═══ Input records

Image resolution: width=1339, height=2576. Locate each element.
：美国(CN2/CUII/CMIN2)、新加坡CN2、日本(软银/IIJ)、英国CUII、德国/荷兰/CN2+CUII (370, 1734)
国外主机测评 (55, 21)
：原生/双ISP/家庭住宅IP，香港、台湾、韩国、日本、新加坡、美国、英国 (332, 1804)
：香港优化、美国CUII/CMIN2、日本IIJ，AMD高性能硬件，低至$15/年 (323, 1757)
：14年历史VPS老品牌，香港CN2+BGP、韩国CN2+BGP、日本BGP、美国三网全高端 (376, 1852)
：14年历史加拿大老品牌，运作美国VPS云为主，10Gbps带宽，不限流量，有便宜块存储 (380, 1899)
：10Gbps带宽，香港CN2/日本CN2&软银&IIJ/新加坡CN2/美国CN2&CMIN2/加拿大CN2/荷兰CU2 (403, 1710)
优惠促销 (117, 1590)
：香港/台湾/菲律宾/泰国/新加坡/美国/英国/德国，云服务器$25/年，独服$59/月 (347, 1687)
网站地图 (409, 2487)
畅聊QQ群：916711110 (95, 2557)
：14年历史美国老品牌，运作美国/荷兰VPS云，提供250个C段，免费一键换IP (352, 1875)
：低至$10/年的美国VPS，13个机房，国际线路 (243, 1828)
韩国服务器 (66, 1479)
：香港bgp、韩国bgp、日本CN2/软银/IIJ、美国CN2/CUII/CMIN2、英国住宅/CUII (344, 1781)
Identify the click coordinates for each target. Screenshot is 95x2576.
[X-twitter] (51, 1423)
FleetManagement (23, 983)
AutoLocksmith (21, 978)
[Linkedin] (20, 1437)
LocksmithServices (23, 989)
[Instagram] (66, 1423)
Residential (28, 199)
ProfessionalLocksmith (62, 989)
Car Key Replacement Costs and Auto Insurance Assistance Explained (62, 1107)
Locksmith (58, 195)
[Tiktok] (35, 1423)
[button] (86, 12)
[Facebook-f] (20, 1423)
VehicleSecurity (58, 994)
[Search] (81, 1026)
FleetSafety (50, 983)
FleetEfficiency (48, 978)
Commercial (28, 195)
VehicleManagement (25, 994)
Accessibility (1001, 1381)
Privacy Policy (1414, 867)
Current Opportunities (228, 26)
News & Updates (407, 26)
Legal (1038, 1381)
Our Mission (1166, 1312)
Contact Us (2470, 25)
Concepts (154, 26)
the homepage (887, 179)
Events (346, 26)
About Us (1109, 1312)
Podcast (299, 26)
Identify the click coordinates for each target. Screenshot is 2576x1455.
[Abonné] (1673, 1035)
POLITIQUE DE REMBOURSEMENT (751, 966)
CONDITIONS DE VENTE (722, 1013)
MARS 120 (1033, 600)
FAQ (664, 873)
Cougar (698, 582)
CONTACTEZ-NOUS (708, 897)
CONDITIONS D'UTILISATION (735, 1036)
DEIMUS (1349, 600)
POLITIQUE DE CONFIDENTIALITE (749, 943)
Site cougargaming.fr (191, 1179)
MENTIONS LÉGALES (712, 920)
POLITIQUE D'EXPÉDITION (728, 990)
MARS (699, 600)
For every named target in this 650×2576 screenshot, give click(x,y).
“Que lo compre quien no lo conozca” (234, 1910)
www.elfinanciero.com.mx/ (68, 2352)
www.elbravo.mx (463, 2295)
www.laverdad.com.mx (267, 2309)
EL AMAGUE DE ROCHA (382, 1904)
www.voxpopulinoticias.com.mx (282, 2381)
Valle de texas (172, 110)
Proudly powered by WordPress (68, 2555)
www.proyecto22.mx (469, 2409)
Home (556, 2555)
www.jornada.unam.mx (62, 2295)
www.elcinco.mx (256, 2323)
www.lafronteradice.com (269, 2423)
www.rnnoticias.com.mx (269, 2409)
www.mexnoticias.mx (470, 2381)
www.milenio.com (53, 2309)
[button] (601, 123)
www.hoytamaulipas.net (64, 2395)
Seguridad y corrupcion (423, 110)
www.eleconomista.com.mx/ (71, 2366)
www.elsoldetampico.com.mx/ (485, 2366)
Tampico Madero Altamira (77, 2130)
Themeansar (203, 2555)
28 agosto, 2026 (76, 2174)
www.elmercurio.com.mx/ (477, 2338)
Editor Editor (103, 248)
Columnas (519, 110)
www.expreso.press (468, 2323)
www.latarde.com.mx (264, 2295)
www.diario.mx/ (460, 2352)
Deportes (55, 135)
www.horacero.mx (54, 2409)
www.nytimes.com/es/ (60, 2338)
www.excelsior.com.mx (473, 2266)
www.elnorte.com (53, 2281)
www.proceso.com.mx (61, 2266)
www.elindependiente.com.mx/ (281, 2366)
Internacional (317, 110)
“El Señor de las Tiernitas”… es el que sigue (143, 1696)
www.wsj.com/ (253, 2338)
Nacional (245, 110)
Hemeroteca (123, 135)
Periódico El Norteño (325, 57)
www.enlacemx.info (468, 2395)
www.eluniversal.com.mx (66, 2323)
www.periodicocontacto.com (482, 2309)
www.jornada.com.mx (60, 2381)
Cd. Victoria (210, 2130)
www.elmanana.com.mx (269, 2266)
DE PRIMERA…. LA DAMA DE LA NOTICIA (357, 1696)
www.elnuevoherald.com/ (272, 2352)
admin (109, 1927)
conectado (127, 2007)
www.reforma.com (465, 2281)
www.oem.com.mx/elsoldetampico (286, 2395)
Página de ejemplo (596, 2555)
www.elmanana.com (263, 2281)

══════

#### Instructions for the task
Search the records for the string "jornada" and report each line that has it.

#### Exercise output
www.jornada.unam.mx (62, 2295)
www.jornada.com.mx (60, 2381)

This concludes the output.